Detroiters vs. Marathon, people vs. Tar Sands
Sept. 21 was a national day of action to “Draw the Line at Tar Sands.” Demonstrations in hundreds of U.S. and Canadian cities protested the extraction, refining and transport of “dirty oil” from Canada’s tar sands. “Draw the Line” actions opposed the construction of the Keystone XL Pipeline, which would carry oil from Northern Canada to Texas.
Tar sands oil is “dirty” for a number of reasons. The climate impact of this oil is three to four times greater than that of conventional fossil fuels. If all of the carbon contained in Canada’s tar sands oil is released to the atmosphere the impact will be devastating: “game over” for the planet, according to chief NASA climate scientist Dr. James Hansen. The immediate impact on local communities near refineries — many of them low-income communities of color — has been a spike in cancer, asthma and other life-threatening conditions. Dirty oil contaminates water, air and soil. The energy monopolies have flagrantly violated the sovereignty of Indigenous lands in Canada.
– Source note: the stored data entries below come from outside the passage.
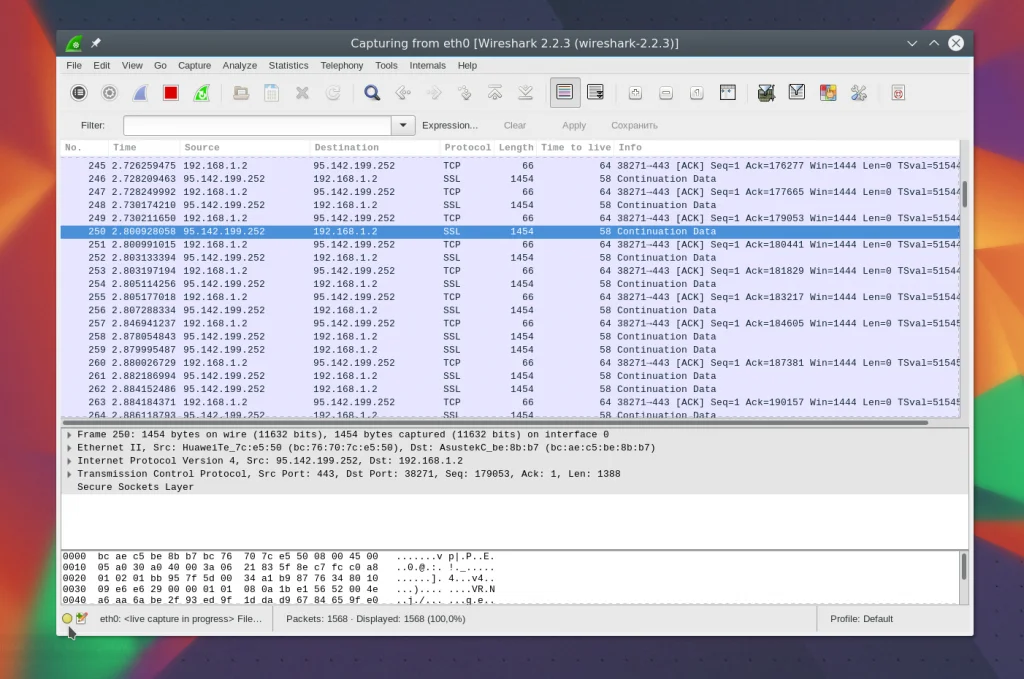Toggle auto-scroll during live capture
Screen dimensions: 1024x679
[x=595, y=93]
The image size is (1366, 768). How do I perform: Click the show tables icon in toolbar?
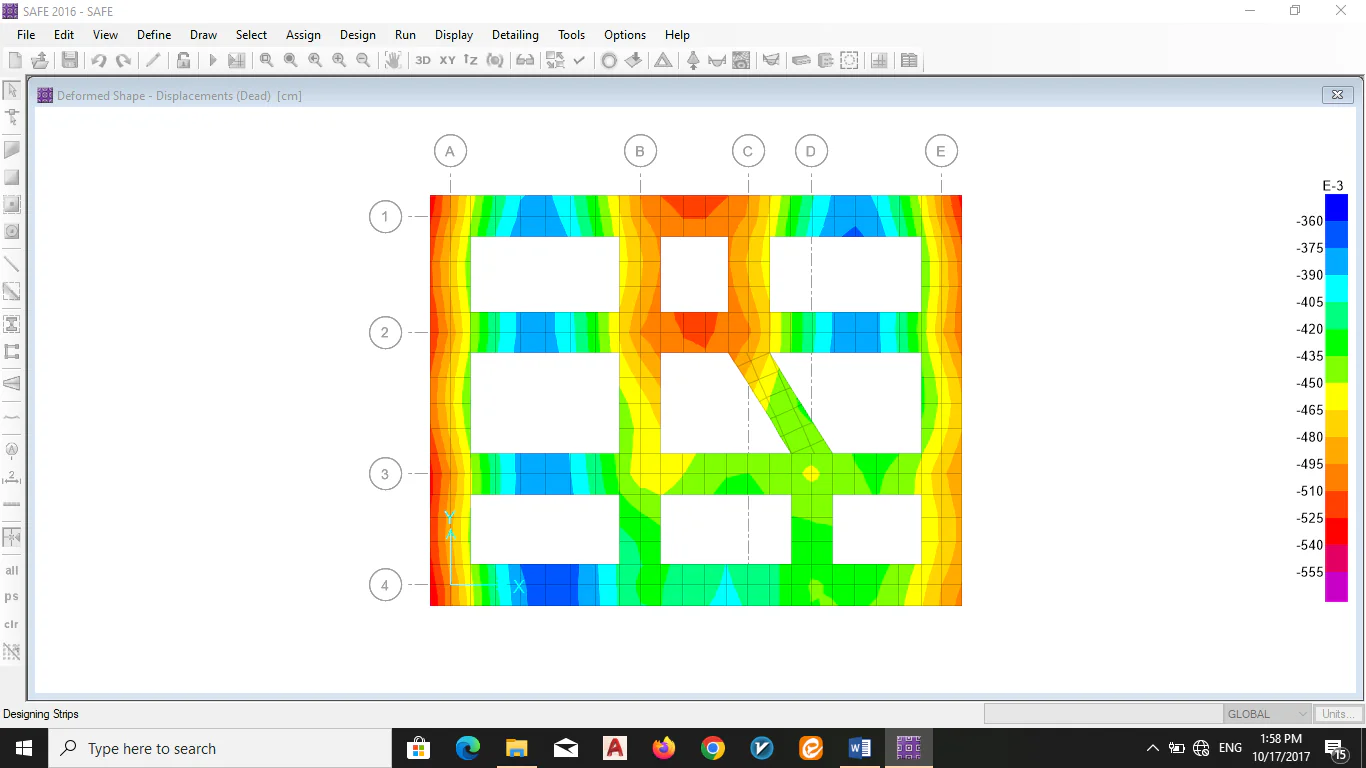click(909, 61)
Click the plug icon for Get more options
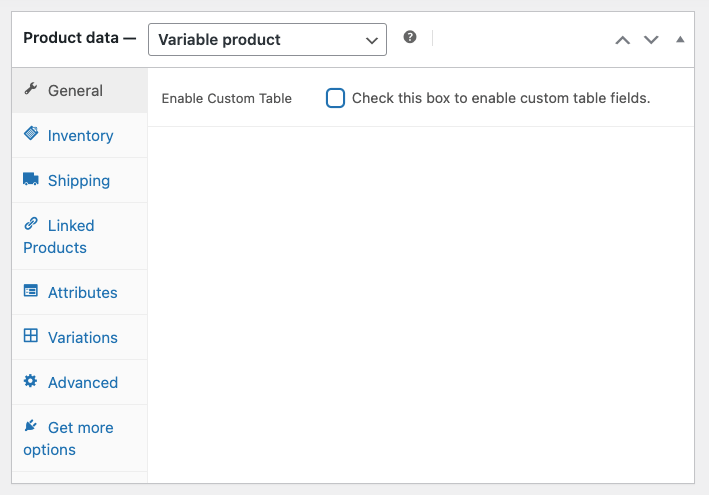Image resolution: width=709 pixels, height=495 pixels. click(30, 427)
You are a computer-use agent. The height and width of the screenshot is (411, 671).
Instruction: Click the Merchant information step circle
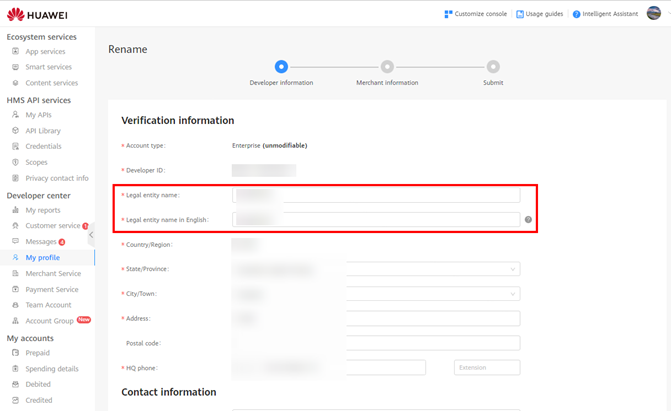(x=387, y=67)
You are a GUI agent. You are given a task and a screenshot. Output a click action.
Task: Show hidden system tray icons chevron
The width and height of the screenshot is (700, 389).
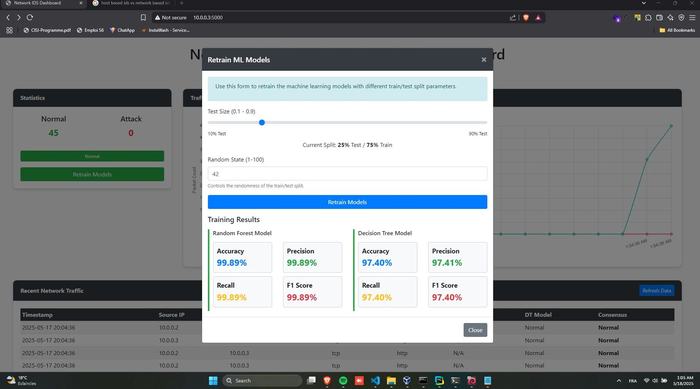click(619, 381)
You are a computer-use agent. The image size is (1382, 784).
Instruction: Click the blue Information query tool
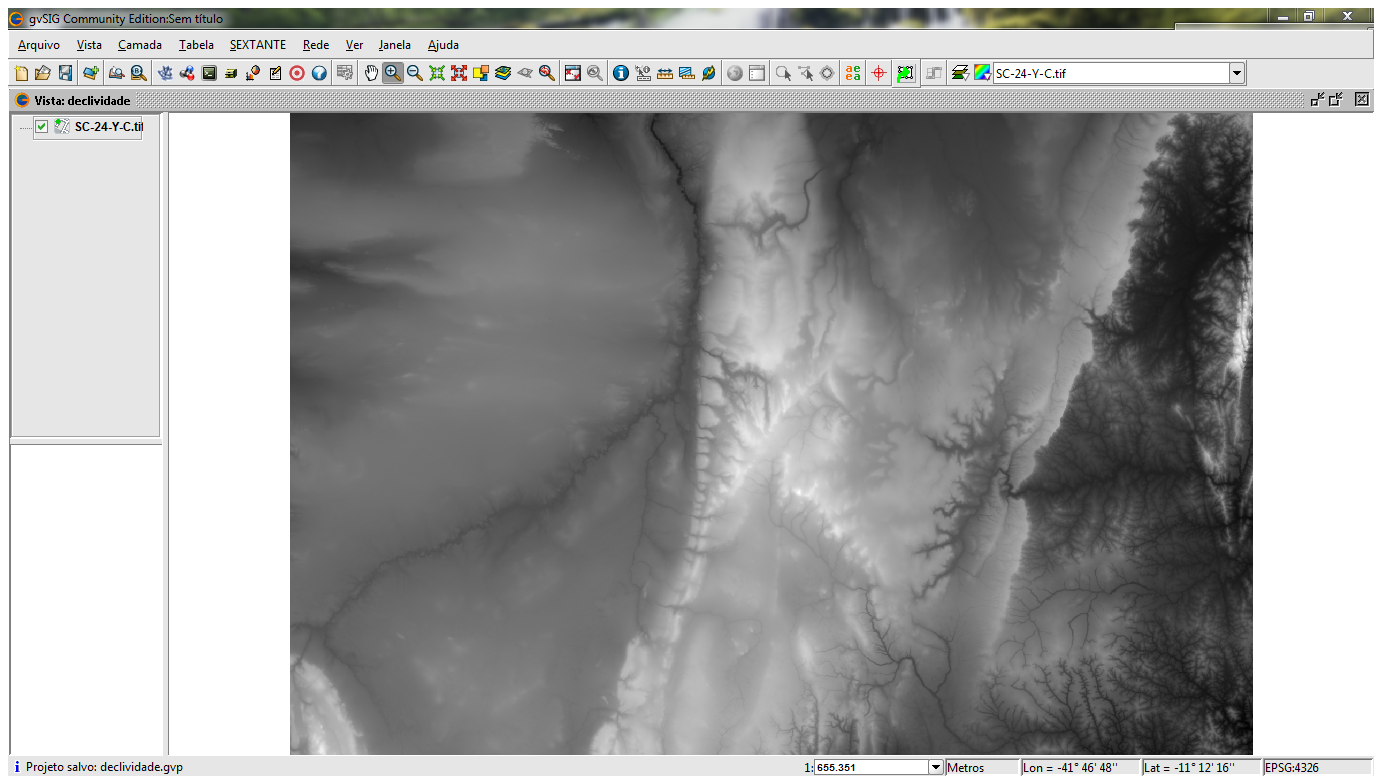coord(620,73)
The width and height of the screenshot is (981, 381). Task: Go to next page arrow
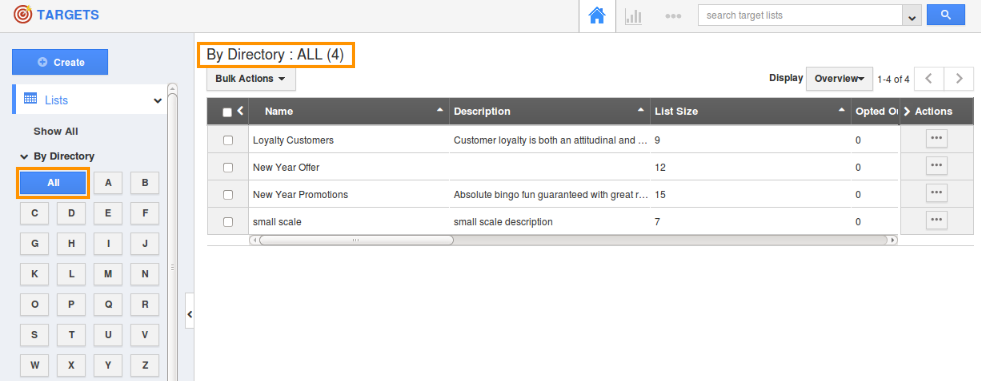point(958,79)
The Detroit Coalition Against Tar Sands demonstrated outside the Marathon Oil refinery, which refines tar sands oil. DCATS has been protesting the piles of the refining byproduct known as “petcoke” stored uncovered along the Detroit River, sickening residents. The owners of the piles are the notorious right-wing Koch brothers. Under public pressure from residents, activists and state Rep. Rashida Tlaib, the brothers agreed to remove the petcoke.
The petcoke is not the only concern of Southwest Detroiters. Marathon’s release of toxic pollutants has made the surrounding neighborhood the most polluted zip code in Michigan. The level of contaminants is 143 times that of the zip code in the median range. African-American residents spoke at the rally about their family members who are dying of cancer.
DCATS members also carried signs reading “Remember the Kalamazoo,” a reference to a July 2010 pipeline rupture that caused the largest land-based oil spill in U.S. history. Three years later, the Kalamazoo River is still contaminated by 180,000 gallons of tar sands oil. The pipeline was owned by Enbridge. Now eleven members of Michigan Coalition Against Tar Sands face charges — with four activists charged with felonies — stemming from civil disobedience at an Enbridge pipeline construction site in Stockbridge.